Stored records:
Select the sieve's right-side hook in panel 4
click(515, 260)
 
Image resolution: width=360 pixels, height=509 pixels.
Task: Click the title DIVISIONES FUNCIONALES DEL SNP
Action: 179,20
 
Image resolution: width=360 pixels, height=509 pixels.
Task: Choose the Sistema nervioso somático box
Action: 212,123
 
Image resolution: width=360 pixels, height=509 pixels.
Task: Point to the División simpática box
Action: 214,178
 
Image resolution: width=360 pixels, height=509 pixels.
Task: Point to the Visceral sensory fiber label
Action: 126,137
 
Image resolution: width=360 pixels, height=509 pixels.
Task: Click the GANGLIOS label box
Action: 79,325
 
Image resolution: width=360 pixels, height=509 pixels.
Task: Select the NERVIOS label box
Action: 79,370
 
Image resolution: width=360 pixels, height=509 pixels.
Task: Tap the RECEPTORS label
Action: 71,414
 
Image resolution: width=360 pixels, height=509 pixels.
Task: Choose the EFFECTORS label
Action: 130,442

#### What you should do
Pick out each line in the rows above that contains the word "label" and copy those lines unchanged.

#### Written solution
Task: Point to the Visceral sensory fiber label
Task: Click the GANGLIOS label box
Task: Select the NERVIOS label box
Task: Tap the RECEPTORS label
Task: Choose the EFFECTORS label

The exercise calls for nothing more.